Anyway, I'm looking for the shortest function to return all close cycles in a shuffled list of indices. For good order's sake let's start counting with 0 as the first index. A cycle uses the value in a certain position as the index for its next one. Repeating this process creates a closed cycle. Exhausting all indices in the original list eventually organize it into few such close chains. And this organization is what we're after here.

In this challenge the order between chains is not important.

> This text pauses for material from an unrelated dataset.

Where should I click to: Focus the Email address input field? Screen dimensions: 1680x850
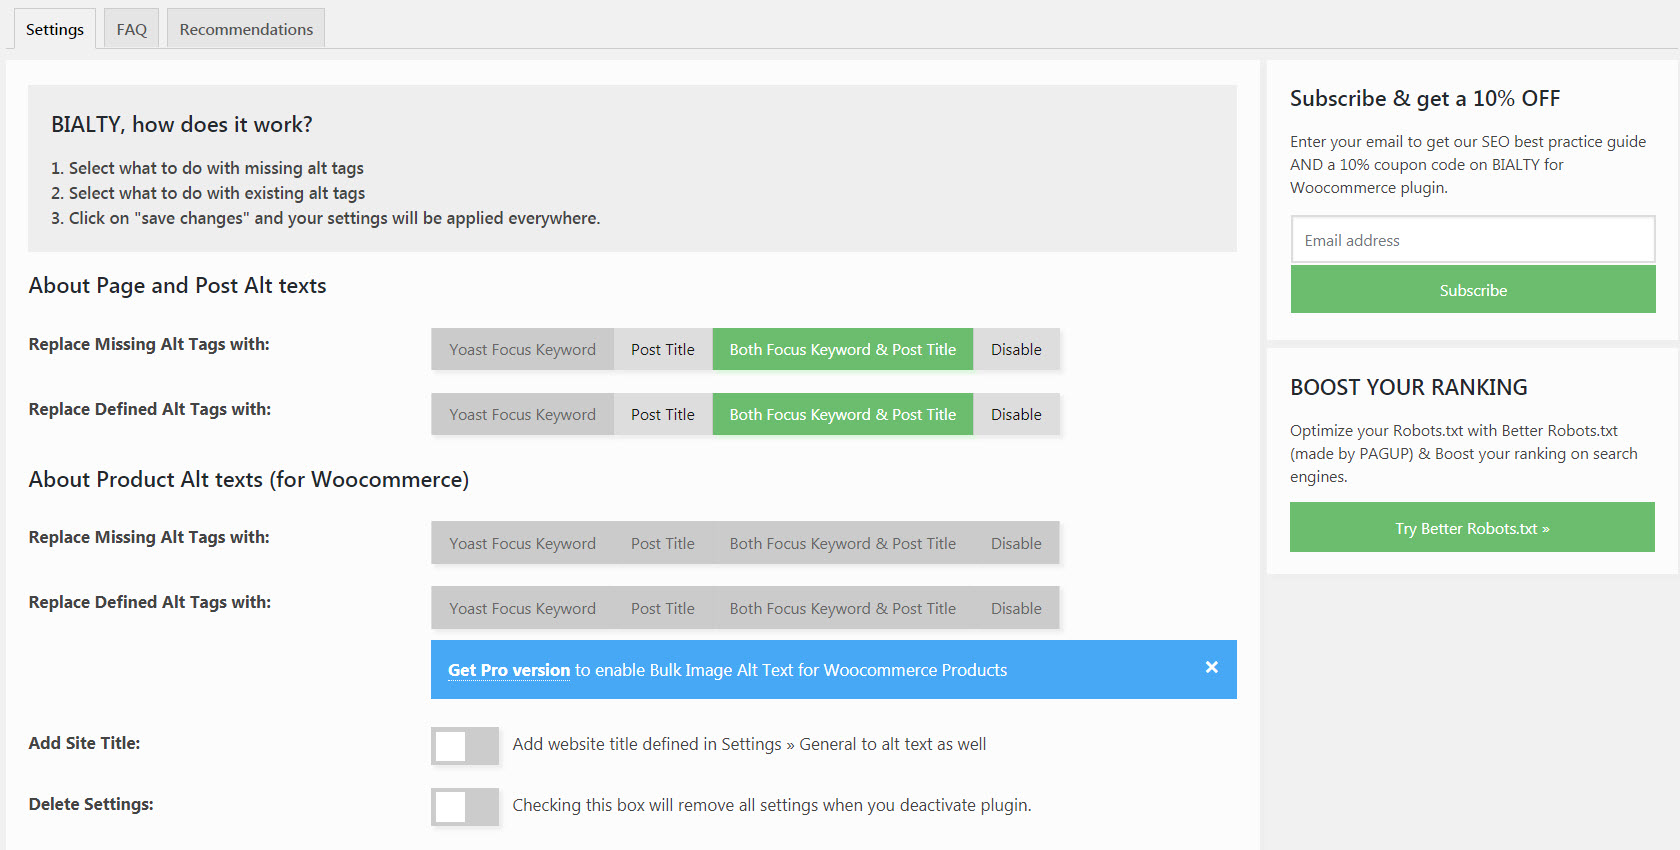(1472, 240)
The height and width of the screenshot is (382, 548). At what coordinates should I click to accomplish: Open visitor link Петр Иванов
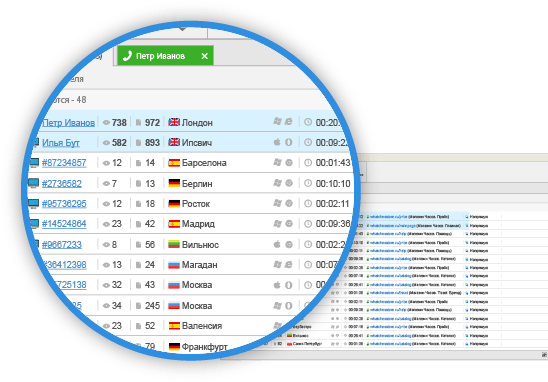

The order within a chain should be kept as in the original, but it can be cyclically shifted (i.e. [5, 1, 4], [1, 4, 5] and [4, 5, 1] are all equivalent).

The input list is guaranteed to contain all the integers from 0 to n and only them.

This is code-golf - i.e. looking for the most compact implementation.

Few examples:

[4, 8, 0, 6, 7, 5, 2, 3, 9, 1] --> [[0, 4, 7, 3, 6, 2], [1, 8, 9], [5]]

[8, 1, 4, 2, 9, 6, 7, 5, 0, 3] --> [[0, 8], [1], [2, 4, 9, 3], [5, 6, 7]]

[3, 4, 0, 1, 2, 9, 5, 8, 6, 7] --> [[0, 3, 1, 4, 2], [5, 9, 7, 8, 6]]

[0, 1, 2, 3, 4, 5, 6, 7, 8, 9] --> [[0], [1], [2], [3], [4], [5], [6], [7], [8], [9]]

[1, 2, 3, 4, 5, 6, 7, 8, 9, 0] -->  [[0, 1, 2, 3, 4, 5, 6, 7, 8, 9]]

[9, 8, 7, 6, 5, 4, 3, 2, 1, 0] --> [[0, 9], [1, 8], [2, 7], [3, 6], [4, 5]]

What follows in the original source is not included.